__Datos extraídos__:
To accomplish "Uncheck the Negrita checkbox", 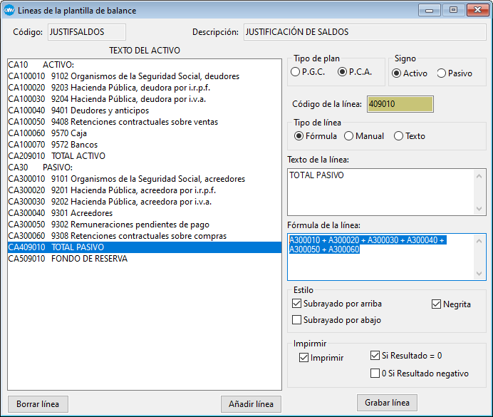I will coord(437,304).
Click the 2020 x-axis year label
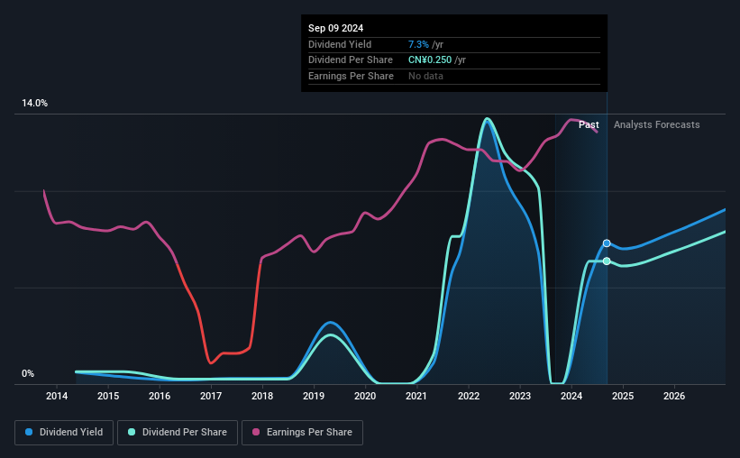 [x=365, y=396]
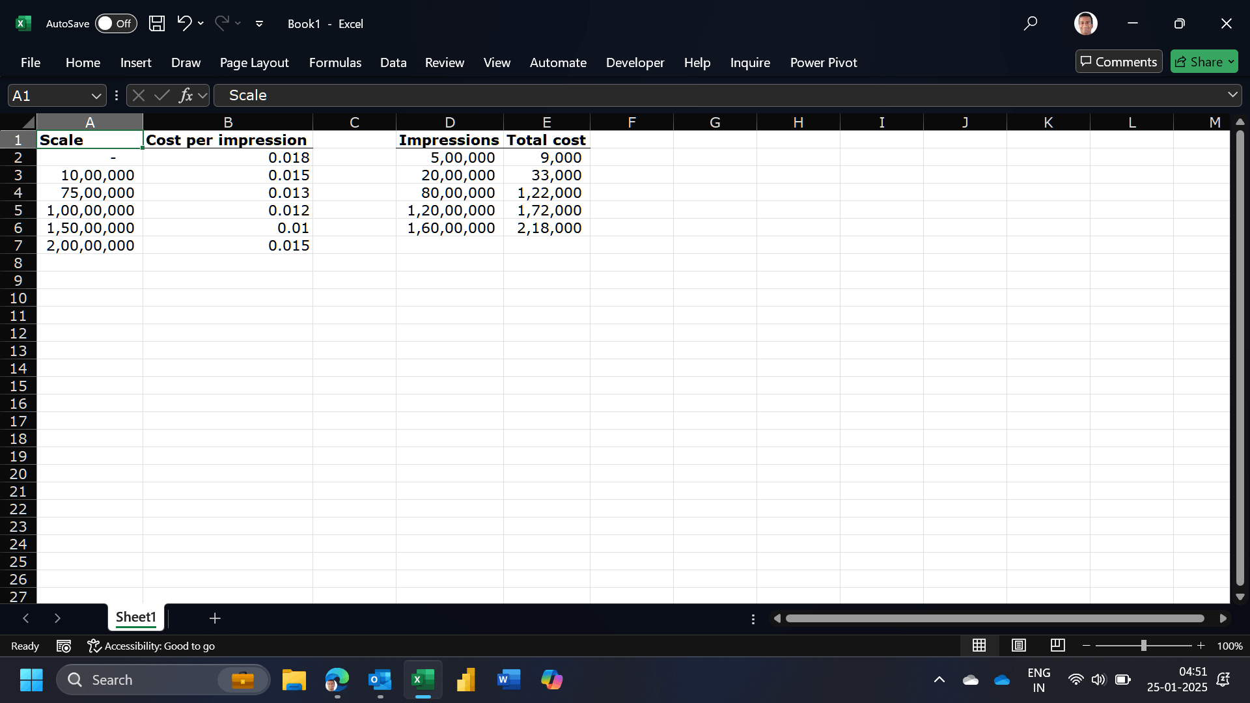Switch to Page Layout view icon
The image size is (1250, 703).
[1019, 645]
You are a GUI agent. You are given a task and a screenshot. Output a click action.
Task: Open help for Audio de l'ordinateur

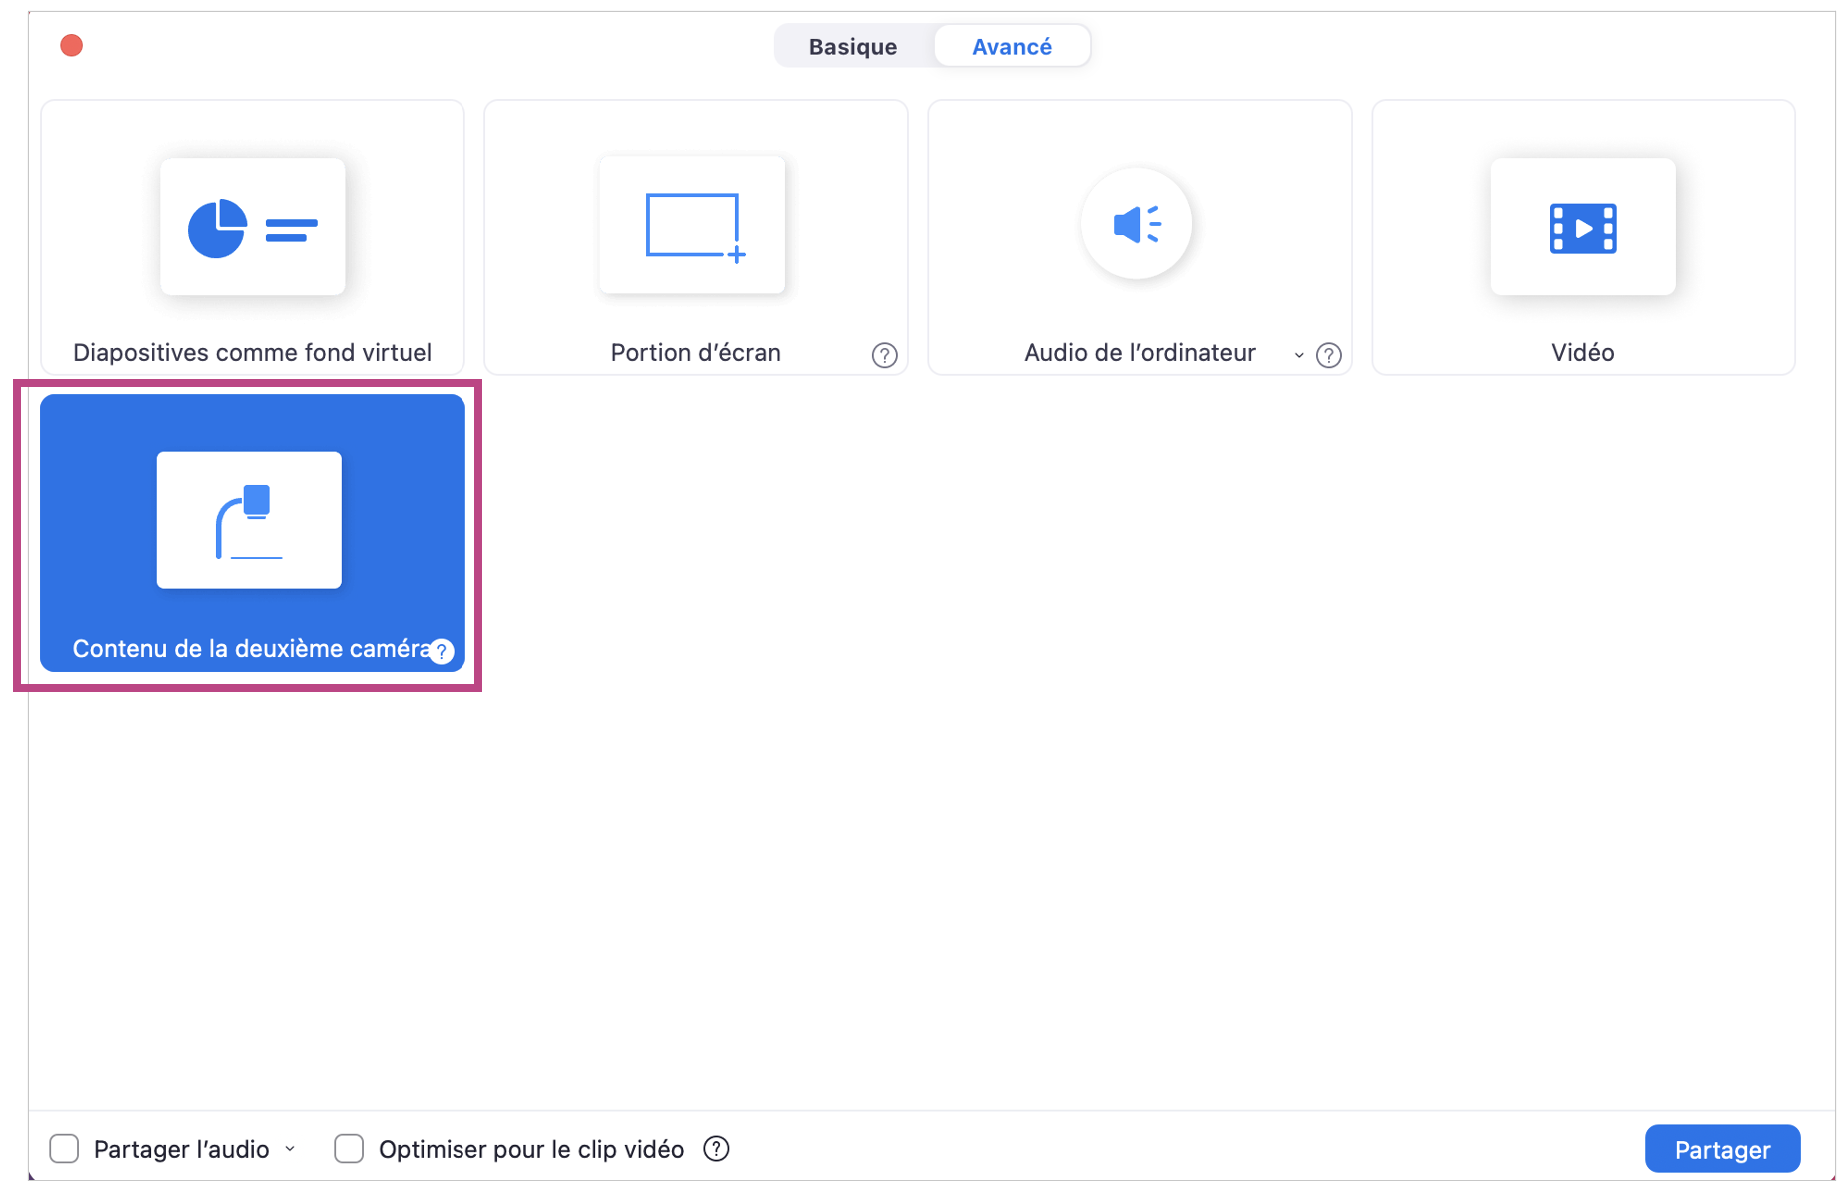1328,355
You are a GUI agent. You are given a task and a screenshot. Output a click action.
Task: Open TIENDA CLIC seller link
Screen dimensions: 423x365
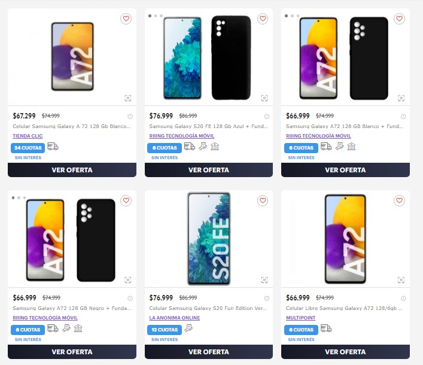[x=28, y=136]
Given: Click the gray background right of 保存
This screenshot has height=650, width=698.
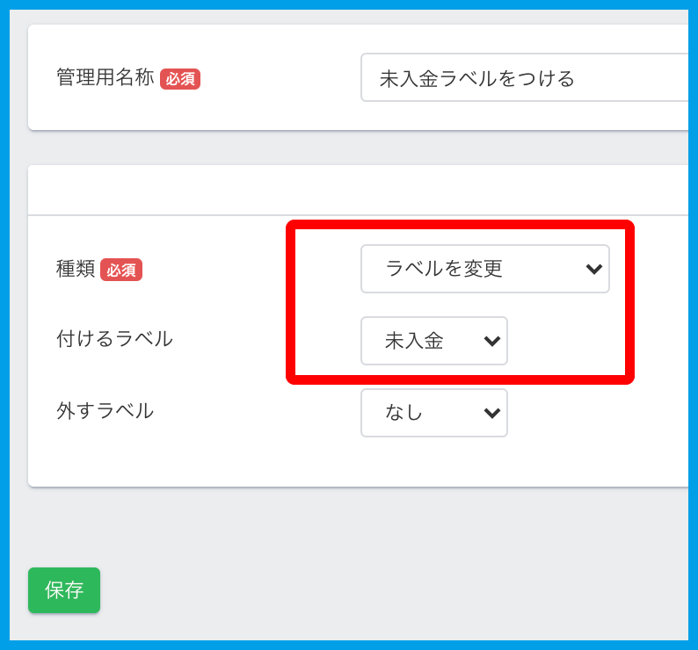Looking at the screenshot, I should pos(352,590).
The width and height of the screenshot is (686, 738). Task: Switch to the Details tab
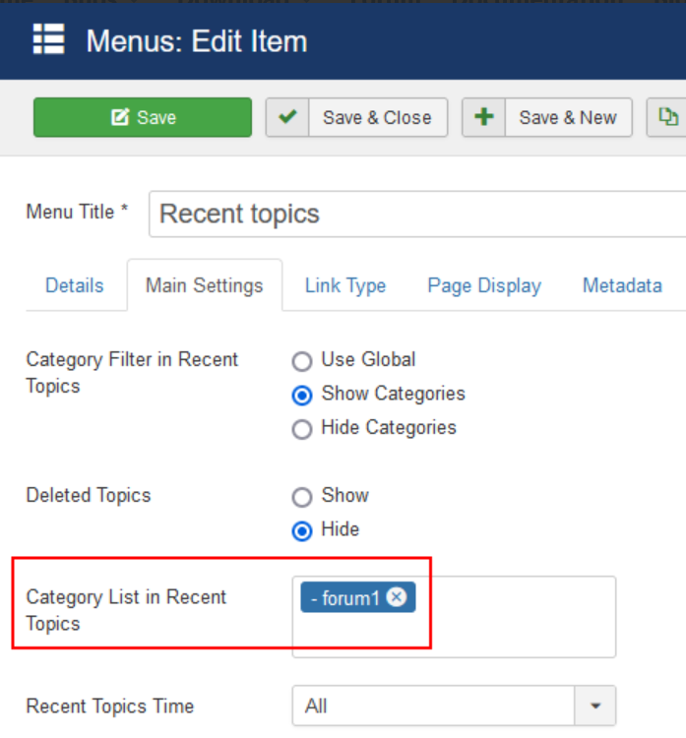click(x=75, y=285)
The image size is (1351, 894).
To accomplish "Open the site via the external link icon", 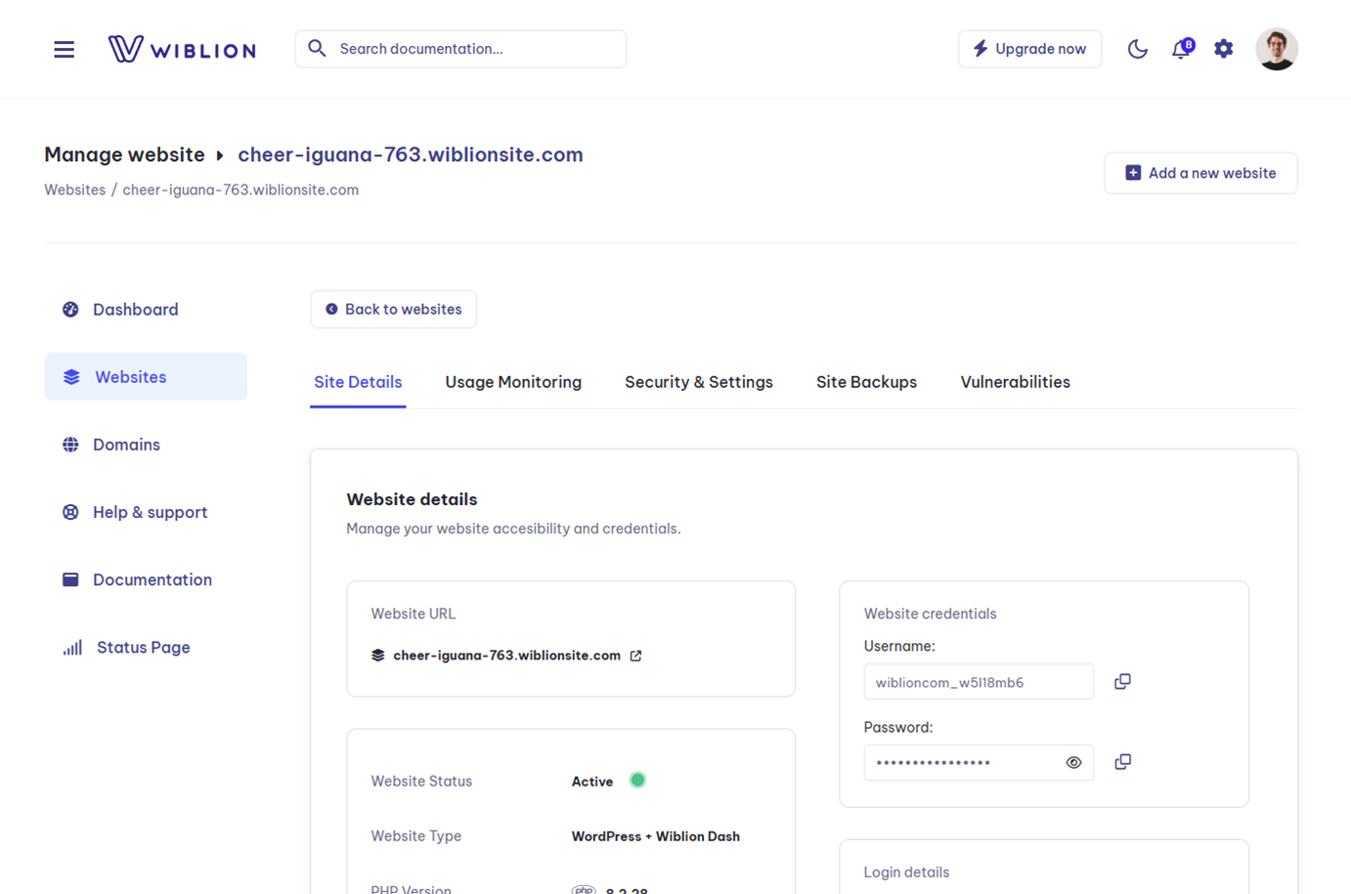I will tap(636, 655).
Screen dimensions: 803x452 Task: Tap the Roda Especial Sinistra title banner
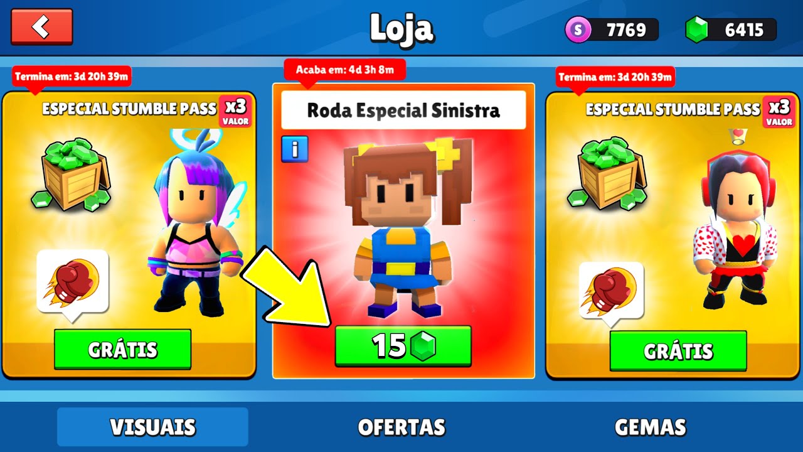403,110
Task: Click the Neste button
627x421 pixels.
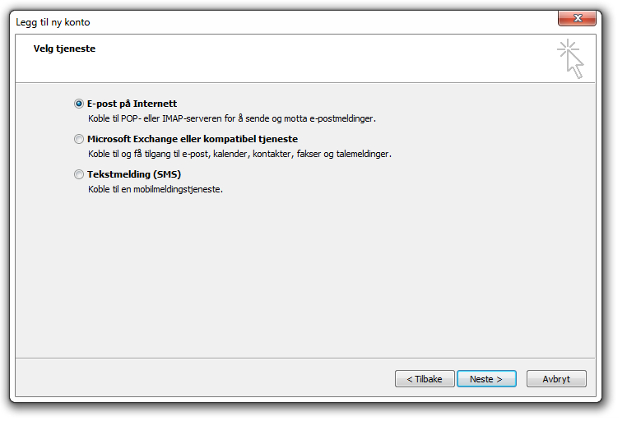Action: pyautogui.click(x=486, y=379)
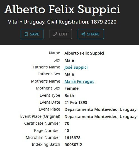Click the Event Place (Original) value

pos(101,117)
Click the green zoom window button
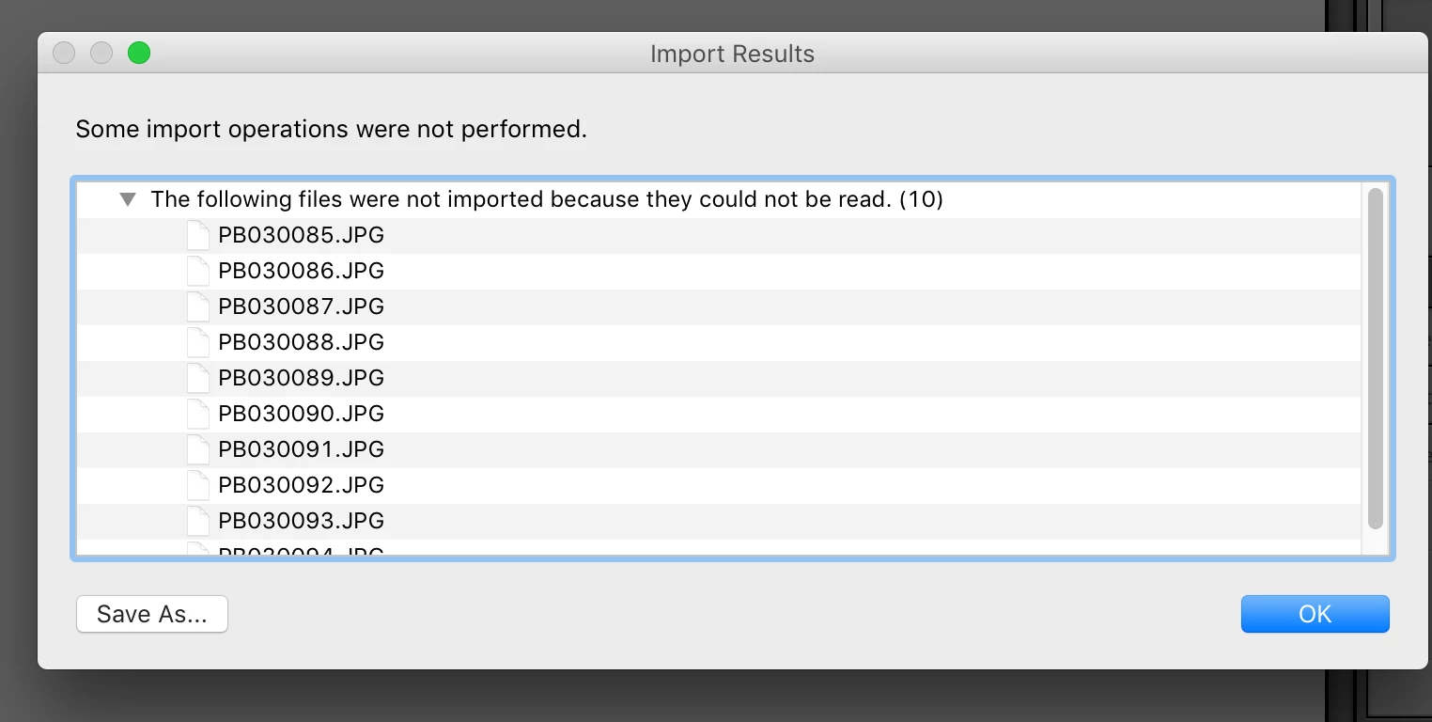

__Problema planteado__: Cuenta cuántas líneas de los registros contienen la palabra "width". Responde solo con el número.

__Solución escrita__: 2